The application process for secured and unsecured personal loans is quite similar and usually quick. Here are the steps you’ll usually need to follow:

  1. Check your credit score to determine what type of loan you’ll be able to qualify for.
  2. Determine the amount you need to borrow and evaluate your budget to ensure you’ll be able to afford the monthly payments.
  3. Make a list of lenders that offer the type of loan you want to borrow. You can get personal loans from online lenders, banks, and credit unions.
  4. Prequalify for a personal loan to see what type of loan terms and rates you qualify for.
  5. Select the right type of personal loan based on your financial situation, borrowing limits, qualifying requirements, and the best rates you’re eligible for.
  6. Gather your documents, such as tax returns, W-2s, pay stubs, bank statements, proof of residence, and a government-issued photo ID. If you’re borrowing a secured personal loan, you’ll also need to provide documents related to the asset.
  7. Fill out and submit the loan application in person or online.
  8. Review and sign the loan agreement. In most cases, you’ll receive the funds in your bank account within one or two business days.

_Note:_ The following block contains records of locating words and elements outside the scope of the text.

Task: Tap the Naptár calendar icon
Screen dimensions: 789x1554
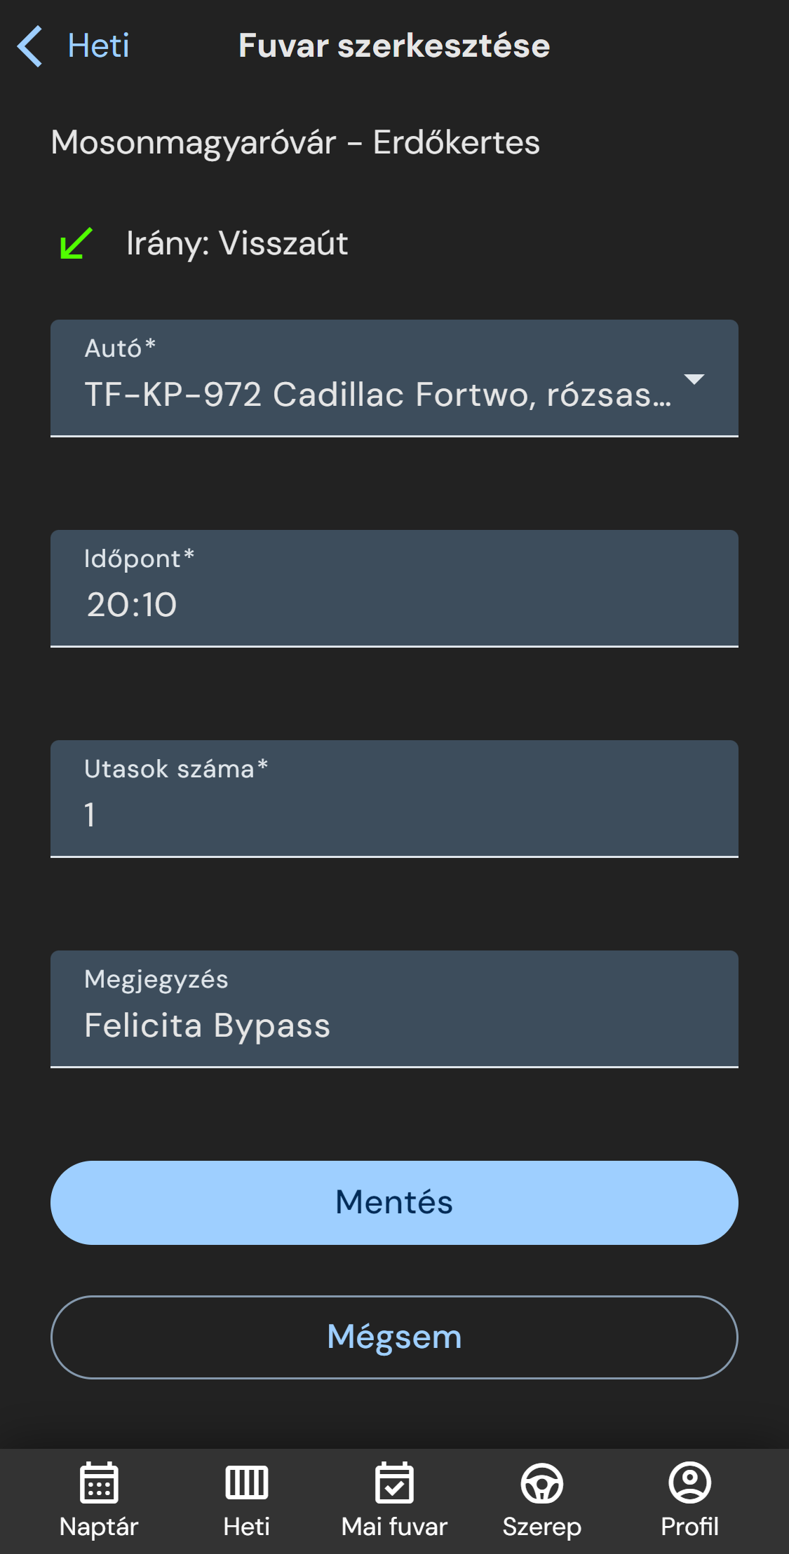Action: (x=99, y=1483)
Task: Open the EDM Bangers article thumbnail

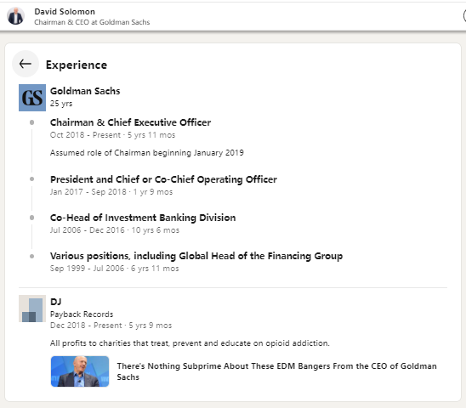Action: pos(80,371)
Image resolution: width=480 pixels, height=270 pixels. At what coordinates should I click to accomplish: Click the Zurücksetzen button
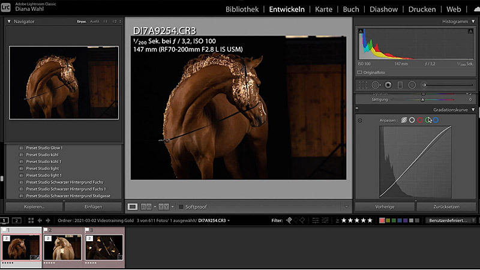pyautogui.click(x=446, y=206)
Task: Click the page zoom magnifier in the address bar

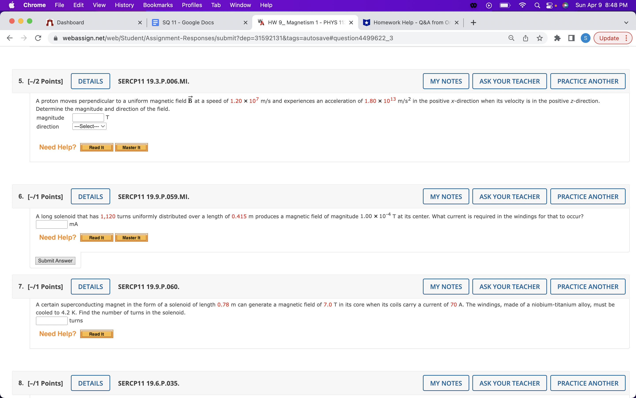Action: pyautogui.click(x=511, y=38)
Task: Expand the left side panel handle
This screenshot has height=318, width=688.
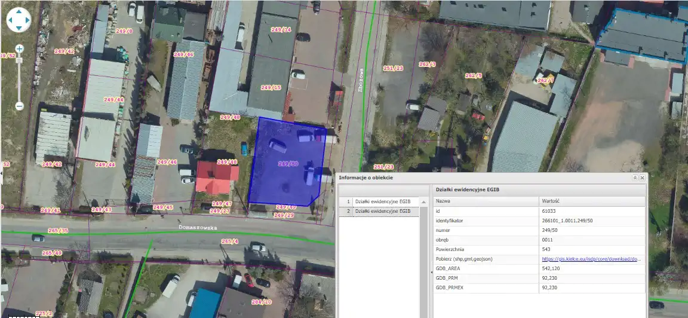Action: point(2,173)
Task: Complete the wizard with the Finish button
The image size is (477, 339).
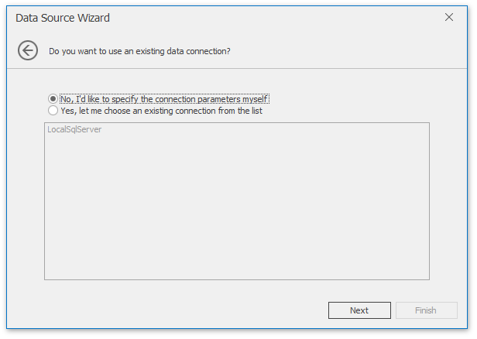Action: coord(425,310)
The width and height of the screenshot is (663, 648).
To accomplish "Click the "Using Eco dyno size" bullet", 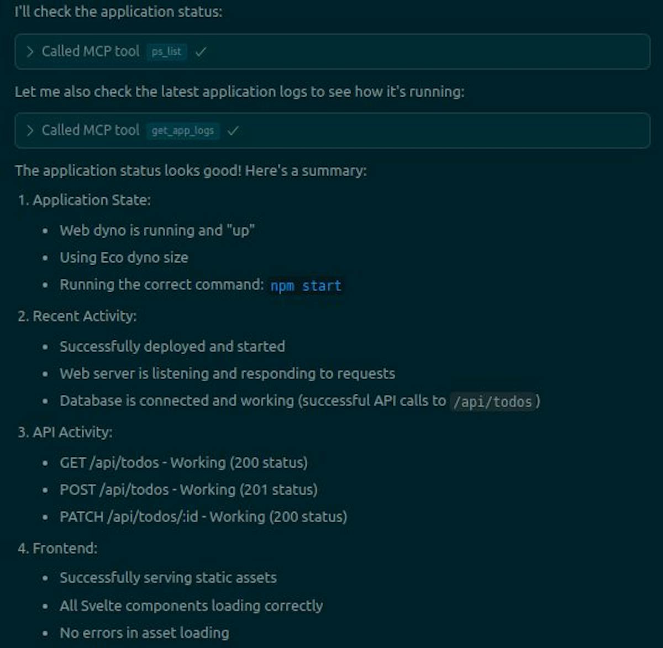I will click(124, 257).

Should I Get a Secured or an Unsecured Personal Loan?

Secured and unsecured personal loans share a lot of similarities, but the need for collateral is the key difference. You’ll need to shop around, prequalify, and compare rates from multiple loan issuers to determine which type of loan offers you the lowest rates.

If you have an asset like a CD or savings account, you may be able to qualify for a lower rate with a secured personal loan. However, keep in mind that you risk losing the asset if you fail to make timely loan payments.

If you don’t want to risk losing your assets or have a strong credit profile, you may be able to qualify for a good interest rate even with an unsecured personal loan.

If personal loans are not right for you, keep in mind that there are other borrowing options available. Consider home equity loans, personal lines of credit, home equity lines of credit (HELOCs), unsecured and secured credit cards, and other loan options based on your financial situation.